According to Arkham, another large holder, identified as “0x9896...1098,” transferred 17.958 billion SHIB to Binance. The transaction is estimated at about $114,000. Arkham data also indicates that the receiving wallet received the funds exactly two weeks earlier, suggesting the holder did not retain the coins for long and instead redirected them to the exchange almost in full.
The article characterizes this as part of a broader pattern: a new class of SHIB holders preparing for exit. Unlike “mega whales,” mid-sized holders are often viewed as sentiment indicators.

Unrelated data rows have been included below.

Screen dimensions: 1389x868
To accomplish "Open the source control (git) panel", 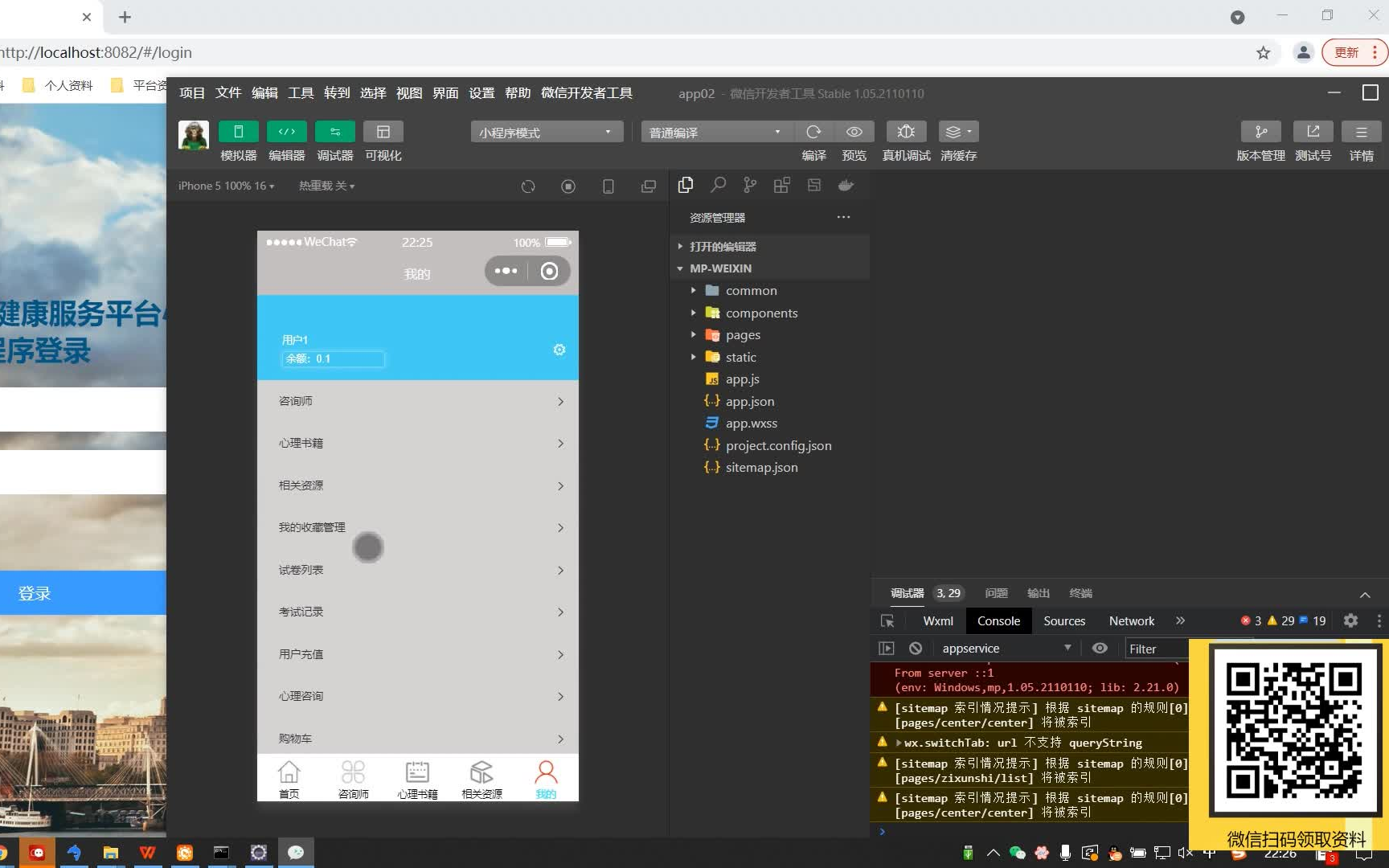I will coord(750,185).
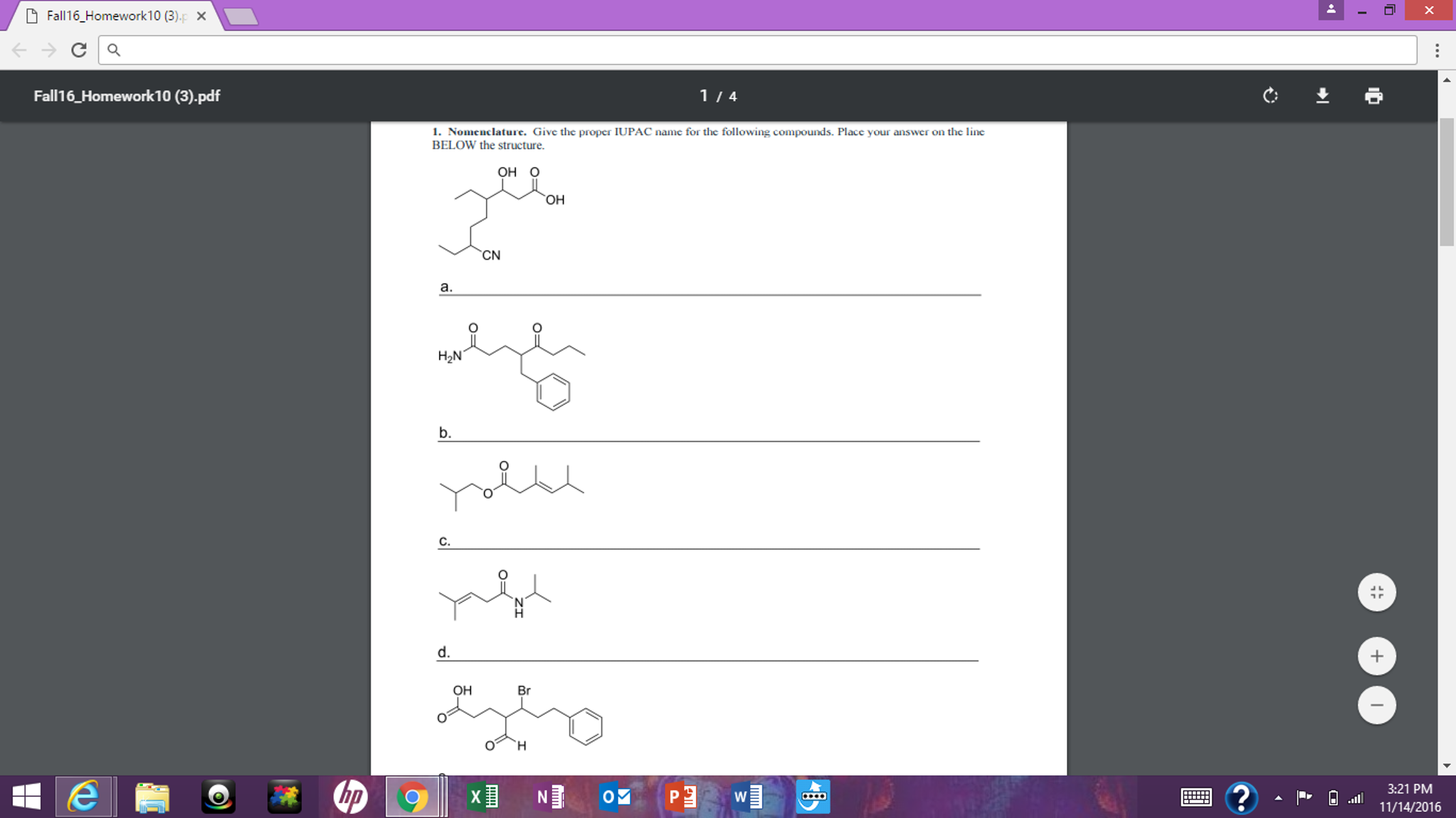Zoom in on the PDF
This screenshot has width=1456, height=818.
pos(1376,655)
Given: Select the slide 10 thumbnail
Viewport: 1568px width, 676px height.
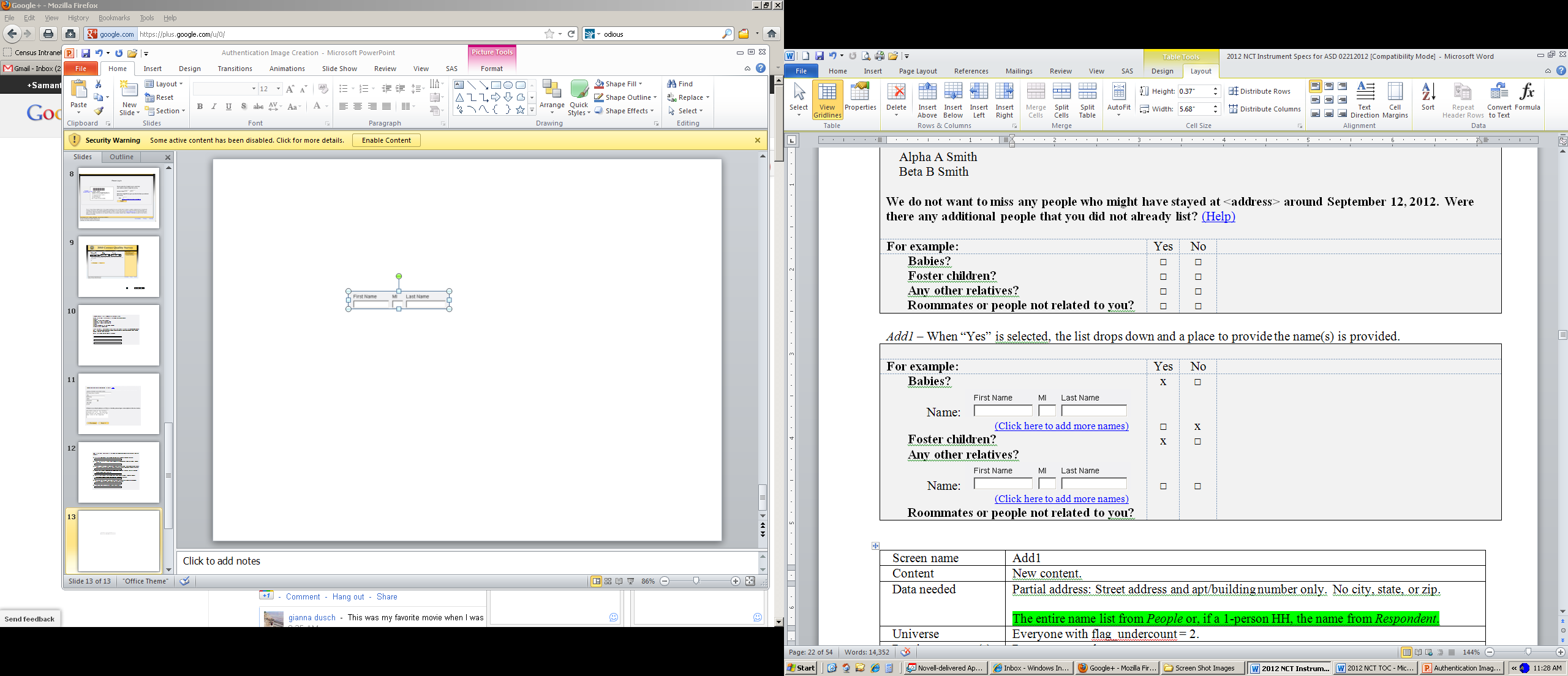Looking at the screenshot, I should pos(119,335).
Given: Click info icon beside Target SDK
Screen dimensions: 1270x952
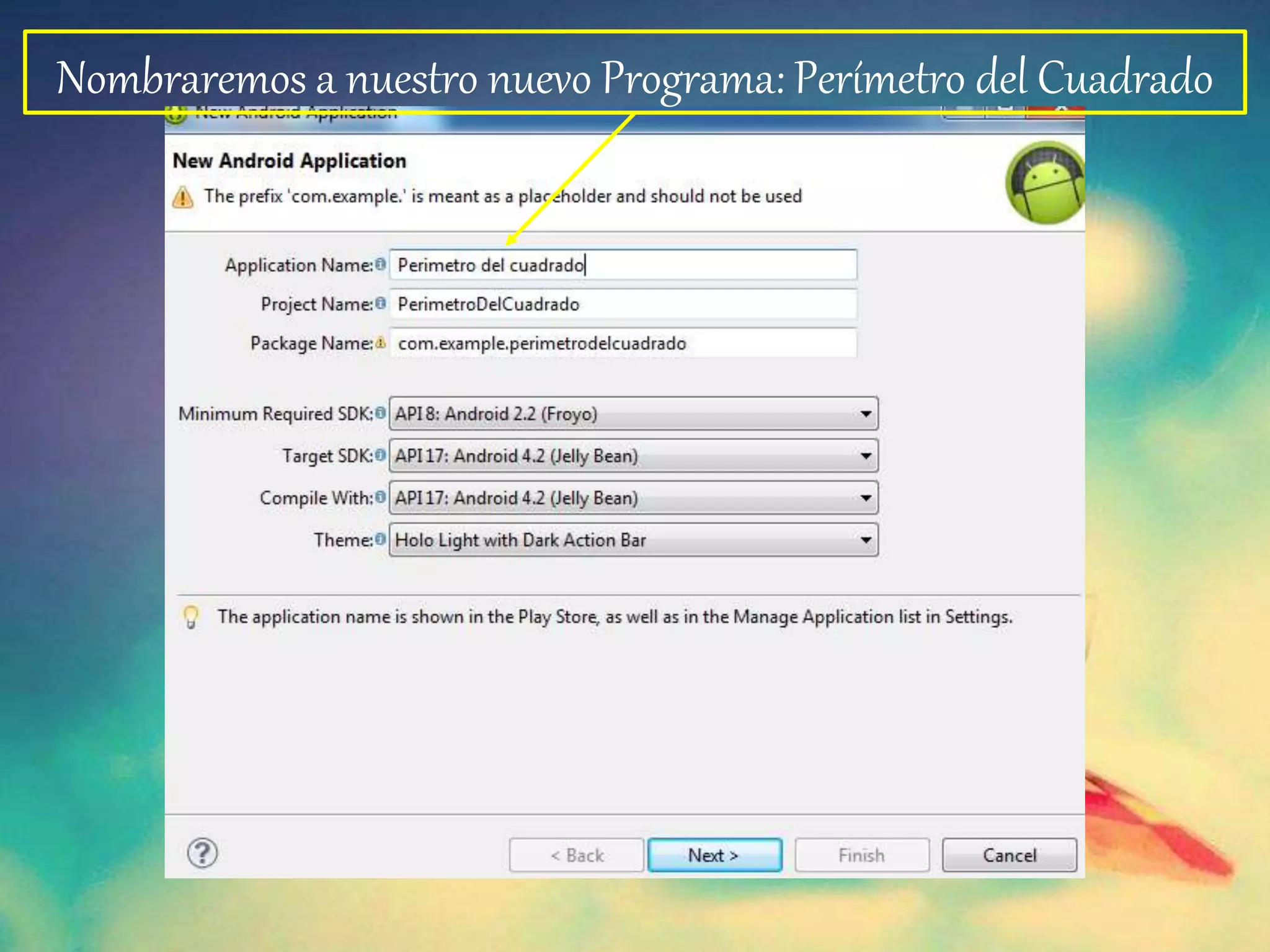Looking at the screenshot, I should [x=380, y=456].

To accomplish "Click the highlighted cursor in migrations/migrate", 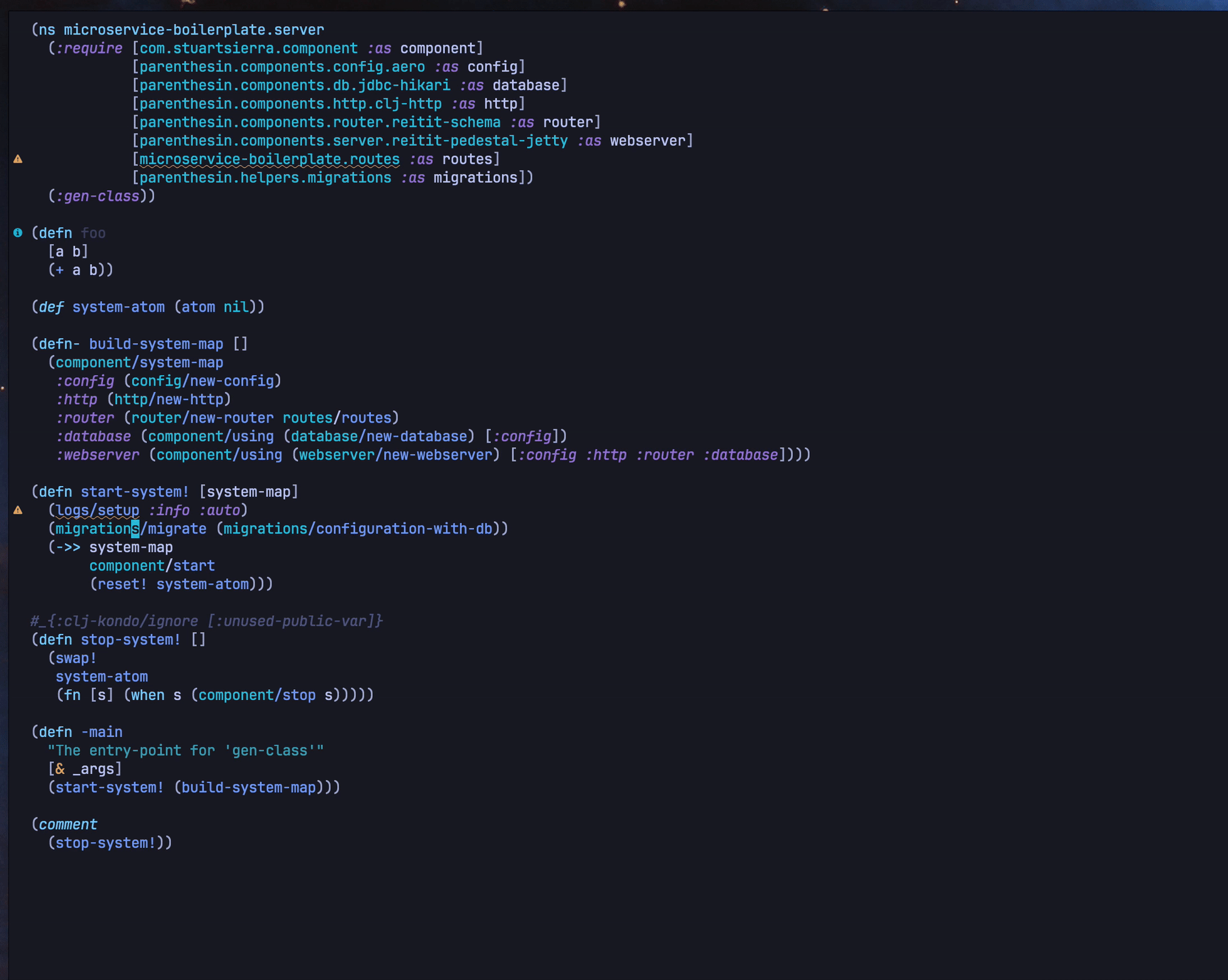I will [x=135, y=529].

In this framing, transfers to exchanges are commonly interpreted as readiness to sell, particularly when price action is subdued.
SHIB has been described as trading in a relatively tight range of $0.000006 to $0.0000064, with low volatility. Under those conditions, exchange inflows are perceived by some as a sign of limited confidence in near-term growth.
Headlines referencing a “Ryoshi dump” are presented as a backdrop for collective fear rather than the primary driver. The concern is not framed as fear of the SHIB creator personally, but of precedent. The article notes that at the end of April, a mysterious holder who bought 103 trillion SHIB in 2020 transferred 800 billion coins to CoinMENA. As a result, any subsequent large transactions in the billions are being interpreted through the lens of a potential rush to exit.
For SHIB, the article argues that the main risk is not a single large sell-off, but a slower, quieter exodus of mid-tier whales. If liquidity becomes more valuable “today” than a potential “maybe” tomorrow, continued exchange-bound transfers could translate into sustained selling pressure.